### WORK INSTRUCTION:
The data follows this line. Copy verbatim the line with "Click the red book checkmark toolbar icon" and each line after it to the end.

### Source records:
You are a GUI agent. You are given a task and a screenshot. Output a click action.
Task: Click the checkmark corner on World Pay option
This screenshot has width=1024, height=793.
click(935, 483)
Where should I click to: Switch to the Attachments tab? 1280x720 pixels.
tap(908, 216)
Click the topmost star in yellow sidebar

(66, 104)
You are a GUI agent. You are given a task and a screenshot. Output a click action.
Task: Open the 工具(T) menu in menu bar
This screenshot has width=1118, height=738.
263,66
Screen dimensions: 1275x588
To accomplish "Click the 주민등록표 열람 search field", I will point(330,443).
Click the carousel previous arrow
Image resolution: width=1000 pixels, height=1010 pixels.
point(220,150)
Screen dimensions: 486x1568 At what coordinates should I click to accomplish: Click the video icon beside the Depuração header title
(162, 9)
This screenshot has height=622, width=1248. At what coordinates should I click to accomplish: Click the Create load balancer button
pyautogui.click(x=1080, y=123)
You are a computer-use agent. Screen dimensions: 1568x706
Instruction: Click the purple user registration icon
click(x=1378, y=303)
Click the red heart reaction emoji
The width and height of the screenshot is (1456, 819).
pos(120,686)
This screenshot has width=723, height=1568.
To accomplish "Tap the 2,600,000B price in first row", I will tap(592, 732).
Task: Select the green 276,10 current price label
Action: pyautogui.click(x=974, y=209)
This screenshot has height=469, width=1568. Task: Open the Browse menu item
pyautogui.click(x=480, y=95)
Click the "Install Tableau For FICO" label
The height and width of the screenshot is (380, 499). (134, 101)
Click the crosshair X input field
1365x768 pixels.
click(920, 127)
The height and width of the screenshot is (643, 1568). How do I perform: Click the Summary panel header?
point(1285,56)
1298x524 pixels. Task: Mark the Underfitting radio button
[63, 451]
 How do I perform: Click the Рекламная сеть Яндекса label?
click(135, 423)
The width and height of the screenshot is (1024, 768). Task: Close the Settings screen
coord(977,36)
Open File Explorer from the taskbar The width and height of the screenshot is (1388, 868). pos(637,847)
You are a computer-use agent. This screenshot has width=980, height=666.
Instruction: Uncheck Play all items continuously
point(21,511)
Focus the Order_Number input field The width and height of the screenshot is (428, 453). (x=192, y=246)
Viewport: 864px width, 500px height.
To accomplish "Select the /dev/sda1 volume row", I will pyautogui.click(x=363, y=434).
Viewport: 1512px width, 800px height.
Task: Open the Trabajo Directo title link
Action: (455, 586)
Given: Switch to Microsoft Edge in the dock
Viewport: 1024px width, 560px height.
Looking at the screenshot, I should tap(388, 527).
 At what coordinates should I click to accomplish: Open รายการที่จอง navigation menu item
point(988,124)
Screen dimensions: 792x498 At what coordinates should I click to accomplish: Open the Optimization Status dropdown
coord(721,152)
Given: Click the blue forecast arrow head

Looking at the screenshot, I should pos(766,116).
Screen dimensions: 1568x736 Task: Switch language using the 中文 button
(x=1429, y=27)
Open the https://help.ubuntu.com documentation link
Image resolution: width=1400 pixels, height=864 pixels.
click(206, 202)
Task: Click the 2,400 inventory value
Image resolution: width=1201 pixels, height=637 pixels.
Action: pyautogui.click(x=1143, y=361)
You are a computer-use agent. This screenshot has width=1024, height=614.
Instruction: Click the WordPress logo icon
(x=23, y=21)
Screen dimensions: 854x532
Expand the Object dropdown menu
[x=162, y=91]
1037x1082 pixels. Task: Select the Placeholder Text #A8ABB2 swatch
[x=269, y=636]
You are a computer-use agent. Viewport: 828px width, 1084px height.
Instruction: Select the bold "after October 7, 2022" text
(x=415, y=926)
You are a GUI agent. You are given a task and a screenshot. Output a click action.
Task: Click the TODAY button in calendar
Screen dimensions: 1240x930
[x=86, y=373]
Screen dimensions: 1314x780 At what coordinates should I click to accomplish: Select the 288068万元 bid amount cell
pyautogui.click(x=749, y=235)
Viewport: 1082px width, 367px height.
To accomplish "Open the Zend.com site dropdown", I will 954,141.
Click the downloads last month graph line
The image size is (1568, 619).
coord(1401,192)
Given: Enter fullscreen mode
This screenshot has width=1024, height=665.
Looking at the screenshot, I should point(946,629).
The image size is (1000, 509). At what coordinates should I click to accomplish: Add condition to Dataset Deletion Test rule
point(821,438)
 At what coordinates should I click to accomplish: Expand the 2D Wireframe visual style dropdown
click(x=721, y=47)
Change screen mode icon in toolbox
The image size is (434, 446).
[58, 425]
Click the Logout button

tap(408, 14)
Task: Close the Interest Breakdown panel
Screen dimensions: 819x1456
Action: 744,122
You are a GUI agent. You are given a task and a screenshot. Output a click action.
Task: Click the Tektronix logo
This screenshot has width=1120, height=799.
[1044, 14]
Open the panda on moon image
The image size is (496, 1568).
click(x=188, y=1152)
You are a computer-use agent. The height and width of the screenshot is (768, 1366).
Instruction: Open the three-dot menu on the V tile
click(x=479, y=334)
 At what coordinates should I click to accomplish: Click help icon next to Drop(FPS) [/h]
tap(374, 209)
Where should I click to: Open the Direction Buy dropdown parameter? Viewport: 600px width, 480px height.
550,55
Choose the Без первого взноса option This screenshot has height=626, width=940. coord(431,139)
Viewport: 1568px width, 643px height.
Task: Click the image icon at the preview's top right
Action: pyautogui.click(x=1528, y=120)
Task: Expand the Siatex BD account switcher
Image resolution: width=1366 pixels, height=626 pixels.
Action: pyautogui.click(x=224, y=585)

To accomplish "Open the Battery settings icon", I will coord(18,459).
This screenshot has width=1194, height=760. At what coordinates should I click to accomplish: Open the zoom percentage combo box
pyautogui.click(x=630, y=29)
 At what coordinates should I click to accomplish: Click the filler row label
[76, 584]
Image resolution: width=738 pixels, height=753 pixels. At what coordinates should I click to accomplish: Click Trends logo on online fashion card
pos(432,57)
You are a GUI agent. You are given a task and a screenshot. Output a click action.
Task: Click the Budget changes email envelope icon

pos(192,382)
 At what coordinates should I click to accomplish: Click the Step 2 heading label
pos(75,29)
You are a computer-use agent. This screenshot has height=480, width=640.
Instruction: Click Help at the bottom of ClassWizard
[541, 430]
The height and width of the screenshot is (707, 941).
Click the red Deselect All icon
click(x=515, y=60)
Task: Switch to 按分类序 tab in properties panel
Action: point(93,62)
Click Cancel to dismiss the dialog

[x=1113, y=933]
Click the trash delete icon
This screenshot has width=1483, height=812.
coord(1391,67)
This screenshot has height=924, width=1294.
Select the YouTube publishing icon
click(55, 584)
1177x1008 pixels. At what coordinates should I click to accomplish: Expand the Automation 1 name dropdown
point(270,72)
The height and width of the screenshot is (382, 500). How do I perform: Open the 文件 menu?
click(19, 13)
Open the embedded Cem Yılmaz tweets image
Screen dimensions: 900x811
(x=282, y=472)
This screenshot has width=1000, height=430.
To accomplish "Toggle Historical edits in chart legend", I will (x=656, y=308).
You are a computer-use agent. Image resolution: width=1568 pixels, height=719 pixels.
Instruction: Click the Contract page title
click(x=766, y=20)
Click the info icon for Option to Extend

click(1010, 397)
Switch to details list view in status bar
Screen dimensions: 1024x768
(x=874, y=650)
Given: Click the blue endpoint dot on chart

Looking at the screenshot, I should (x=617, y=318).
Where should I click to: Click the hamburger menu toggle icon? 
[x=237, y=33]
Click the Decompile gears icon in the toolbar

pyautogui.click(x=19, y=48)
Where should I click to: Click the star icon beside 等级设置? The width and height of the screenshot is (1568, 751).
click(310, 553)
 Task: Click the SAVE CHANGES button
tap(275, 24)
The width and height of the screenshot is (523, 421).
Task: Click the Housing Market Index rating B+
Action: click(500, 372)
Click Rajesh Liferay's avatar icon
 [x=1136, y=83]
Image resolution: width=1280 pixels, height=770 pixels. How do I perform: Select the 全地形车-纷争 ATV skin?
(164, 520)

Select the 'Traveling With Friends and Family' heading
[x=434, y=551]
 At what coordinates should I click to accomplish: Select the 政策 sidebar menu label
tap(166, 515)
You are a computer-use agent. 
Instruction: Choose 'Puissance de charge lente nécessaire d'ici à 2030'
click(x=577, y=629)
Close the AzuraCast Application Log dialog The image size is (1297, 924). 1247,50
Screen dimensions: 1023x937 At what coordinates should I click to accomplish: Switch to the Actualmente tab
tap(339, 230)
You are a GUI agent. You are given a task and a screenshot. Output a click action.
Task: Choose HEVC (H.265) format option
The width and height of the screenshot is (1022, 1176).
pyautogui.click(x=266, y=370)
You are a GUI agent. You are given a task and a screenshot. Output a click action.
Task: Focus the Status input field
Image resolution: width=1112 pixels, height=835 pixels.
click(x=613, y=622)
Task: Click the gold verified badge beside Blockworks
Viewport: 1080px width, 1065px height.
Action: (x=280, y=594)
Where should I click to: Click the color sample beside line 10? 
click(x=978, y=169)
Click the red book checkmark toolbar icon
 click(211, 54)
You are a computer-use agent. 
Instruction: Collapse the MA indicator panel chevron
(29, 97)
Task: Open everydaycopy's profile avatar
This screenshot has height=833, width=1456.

### EXERCISE SOLUTION:
Click the red book checkmark toolbar icon
 click(211, 54)
You are a computer-use agent. 
Instruction: Collapse the MA indicator panel chevron
(29, 97)
Task: Open everydaycopy's profile avatar
This screenshot has height=833, width=1456.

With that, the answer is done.